Op 27 mei 1958 maakte het type zijn eerste vlucht met Robert C. Little bij de besturing. Later dat jaar ging de XF4H-1 de concurrentie aan met de Vought XF8U-3 met één zitplaats. Een evolutie van de F-8 Crusader, de Vought-inzending werd verslagen door de XF4H-1 omdat de Amerikaanse marine de voorkeur gaf aan de prestaties van deze laatste en dat de werklast werd verdeeld over twee bemanningsleden. Na aanvullende tests ging de F-4 in productie en begon begin 1960 met de geschiktheidstest van luchtvaartmaatschappijen. In het begin van de productie werd de radar van het vliegtuig opgewaardeerd naar de krachtigere Westinghouse AN / APQ-72.
Algemeen
Prestatie
bewapening
Met het instellen van verschillende luchtvaartrecords vlak voor en in de jaren na introductie werd de F-4 op 30 december 1960 operationeel met VF-121. Toen de Amerikaanse marine begin jaren zestig overstapte op het vliegtuig, drong minister van Defensie Robert McNamara aan op het creëren van één jager voor alle takken van het leger. Na de overwinning van een F-4B op de F-106 Delta Dart in Operatie Highspeed, verzocht de Amerikaanse luchtmacht om twee van de vliegtuigen en noemde ze het F-110A Spectre. Bij de evaluatie van het vliegtuig ontwikkelde de USAF eisen voor hun eigen versie met de nadruk op de jachtbommenwerpersrol.
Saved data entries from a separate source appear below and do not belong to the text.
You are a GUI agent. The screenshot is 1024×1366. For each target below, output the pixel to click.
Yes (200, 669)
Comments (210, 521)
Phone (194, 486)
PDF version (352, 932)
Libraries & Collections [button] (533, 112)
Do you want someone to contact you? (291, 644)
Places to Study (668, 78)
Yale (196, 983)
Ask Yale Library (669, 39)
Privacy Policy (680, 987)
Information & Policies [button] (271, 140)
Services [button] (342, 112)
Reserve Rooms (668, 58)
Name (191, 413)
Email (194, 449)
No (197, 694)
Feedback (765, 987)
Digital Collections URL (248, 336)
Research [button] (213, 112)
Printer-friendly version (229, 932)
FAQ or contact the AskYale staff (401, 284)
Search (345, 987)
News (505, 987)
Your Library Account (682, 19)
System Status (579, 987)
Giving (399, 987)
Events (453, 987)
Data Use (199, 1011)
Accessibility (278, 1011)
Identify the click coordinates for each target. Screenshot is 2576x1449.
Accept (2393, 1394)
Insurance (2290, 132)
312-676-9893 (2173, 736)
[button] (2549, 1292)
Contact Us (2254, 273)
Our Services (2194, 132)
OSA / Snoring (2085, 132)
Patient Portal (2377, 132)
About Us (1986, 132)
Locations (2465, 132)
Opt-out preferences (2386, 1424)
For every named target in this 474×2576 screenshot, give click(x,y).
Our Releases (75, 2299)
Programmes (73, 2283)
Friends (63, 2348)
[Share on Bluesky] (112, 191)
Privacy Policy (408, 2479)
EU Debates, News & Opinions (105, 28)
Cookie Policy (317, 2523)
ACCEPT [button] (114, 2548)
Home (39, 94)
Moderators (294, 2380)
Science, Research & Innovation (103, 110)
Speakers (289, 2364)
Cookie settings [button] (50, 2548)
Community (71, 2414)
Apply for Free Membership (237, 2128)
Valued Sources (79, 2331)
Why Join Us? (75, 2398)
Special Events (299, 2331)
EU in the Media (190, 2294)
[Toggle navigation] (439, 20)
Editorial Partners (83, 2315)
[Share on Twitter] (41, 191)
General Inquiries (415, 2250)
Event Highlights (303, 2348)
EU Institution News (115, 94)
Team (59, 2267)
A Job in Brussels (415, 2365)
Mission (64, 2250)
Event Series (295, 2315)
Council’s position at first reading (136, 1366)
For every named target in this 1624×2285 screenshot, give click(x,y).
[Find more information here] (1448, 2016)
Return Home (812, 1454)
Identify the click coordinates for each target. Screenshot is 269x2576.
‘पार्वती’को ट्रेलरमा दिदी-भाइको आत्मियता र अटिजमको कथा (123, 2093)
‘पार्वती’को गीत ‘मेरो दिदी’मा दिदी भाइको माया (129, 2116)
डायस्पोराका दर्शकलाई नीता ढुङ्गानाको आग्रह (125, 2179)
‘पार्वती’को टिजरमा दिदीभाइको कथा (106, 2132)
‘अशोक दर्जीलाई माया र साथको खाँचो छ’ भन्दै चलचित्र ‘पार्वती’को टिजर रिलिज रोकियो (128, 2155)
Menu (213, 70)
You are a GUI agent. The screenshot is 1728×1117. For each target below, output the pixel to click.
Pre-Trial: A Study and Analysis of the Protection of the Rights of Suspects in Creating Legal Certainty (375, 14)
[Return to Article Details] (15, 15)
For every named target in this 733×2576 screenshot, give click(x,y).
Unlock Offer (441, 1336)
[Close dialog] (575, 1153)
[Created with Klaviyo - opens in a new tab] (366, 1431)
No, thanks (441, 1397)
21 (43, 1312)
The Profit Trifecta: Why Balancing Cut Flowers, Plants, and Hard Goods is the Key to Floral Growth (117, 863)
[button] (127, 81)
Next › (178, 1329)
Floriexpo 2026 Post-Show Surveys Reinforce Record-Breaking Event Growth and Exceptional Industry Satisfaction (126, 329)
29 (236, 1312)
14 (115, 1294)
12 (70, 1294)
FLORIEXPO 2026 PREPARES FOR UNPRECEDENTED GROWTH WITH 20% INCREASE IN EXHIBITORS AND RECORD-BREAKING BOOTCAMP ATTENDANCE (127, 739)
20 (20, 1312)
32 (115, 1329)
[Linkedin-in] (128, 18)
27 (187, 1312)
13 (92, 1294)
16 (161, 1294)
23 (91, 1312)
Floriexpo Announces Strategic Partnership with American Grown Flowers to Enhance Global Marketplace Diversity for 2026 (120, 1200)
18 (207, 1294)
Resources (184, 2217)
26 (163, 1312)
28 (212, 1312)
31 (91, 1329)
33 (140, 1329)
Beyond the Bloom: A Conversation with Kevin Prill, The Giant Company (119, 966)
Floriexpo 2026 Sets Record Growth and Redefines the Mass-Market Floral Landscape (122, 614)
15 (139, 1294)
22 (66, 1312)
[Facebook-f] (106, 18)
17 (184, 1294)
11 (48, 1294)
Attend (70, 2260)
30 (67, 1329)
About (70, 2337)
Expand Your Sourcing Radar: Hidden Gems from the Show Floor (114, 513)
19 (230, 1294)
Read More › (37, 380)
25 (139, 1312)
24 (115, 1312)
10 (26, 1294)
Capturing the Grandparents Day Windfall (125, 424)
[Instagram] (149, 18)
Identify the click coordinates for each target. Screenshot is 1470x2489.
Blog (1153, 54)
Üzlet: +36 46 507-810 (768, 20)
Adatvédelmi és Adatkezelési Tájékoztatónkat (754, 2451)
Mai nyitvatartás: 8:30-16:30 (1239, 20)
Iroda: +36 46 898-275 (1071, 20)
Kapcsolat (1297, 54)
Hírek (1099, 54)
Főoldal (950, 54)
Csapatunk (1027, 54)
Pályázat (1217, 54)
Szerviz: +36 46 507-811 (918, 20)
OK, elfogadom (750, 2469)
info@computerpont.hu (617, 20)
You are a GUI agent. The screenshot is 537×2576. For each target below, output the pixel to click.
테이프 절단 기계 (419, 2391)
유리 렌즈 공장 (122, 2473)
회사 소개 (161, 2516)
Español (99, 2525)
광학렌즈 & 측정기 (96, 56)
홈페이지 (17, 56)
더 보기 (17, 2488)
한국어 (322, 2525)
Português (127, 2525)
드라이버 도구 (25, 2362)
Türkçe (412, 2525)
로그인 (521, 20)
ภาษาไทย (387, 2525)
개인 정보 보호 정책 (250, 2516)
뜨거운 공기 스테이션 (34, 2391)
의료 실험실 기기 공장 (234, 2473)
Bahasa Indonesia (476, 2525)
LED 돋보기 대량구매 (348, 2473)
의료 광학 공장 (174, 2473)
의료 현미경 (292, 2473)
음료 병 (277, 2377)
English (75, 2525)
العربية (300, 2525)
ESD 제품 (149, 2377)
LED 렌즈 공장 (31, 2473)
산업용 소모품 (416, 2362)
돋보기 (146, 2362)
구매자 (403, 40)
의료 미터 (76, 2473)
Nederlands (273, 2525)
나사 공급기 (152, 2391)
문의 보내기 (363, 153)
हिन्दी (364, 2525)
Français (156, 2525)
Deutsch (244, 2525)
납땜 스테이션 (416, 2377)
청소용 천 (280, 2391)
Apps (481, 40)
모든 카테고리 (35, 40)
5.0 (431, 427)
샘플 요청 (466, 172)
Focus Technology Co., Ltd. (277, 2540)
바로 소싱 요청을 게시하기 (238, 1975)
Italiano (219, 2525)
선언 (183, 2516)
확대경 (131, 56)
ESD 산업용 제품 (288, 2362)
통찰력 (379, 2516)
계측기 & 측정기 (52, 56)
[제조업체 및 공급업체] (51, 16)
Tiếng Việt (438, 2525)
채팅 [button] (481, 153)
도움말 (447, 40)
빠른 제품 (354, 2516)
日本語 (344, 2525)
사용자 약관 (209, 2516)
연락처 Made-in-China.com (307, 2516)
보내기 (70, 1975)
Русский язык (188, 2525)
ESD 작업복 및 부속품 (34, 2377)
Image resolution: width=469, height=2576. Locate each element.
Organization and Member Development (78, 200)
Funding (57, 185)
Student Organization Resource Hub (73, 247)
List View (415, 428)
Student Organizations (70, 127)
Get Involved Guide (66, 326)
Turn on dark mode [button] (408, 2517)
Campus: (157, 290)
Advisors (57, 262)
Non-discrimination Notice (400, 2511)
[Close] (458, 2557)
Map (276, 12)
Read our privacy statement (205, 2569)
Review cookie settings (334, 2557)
Aangenomen door de USAF in 1963, werd hun oorspronkelijke variant de F-4C genoemd. Met de Amerikaanse toetreding tot de Vietnam-oorlog werd de F-4 een van de meest identificeerbare vliegtuigen van het conflict. US Navy F-4s vlogen hun eerste gevechtsortie als onderdeel van Operatie Pierce Arrow op 5 augustus 1964. De eerste lucht-lucht overwinning van de F-4 vond plaats in april april toen luitenant (jg) Terence M. Murphy en zijn radar onderschepten officier, Ensign Ronald Fegan, versloeg een Chinese MiG-17. De F-4's van de Amerikaanse marine vlogen voornamelijk in de rol van jager / interceptor en brachten 40 vijandelijke vliegtuigen neer met een verlies van vijf van hun eigen vliegtuigen. Nog eens 66 werden verloren door raketten en grondvuur.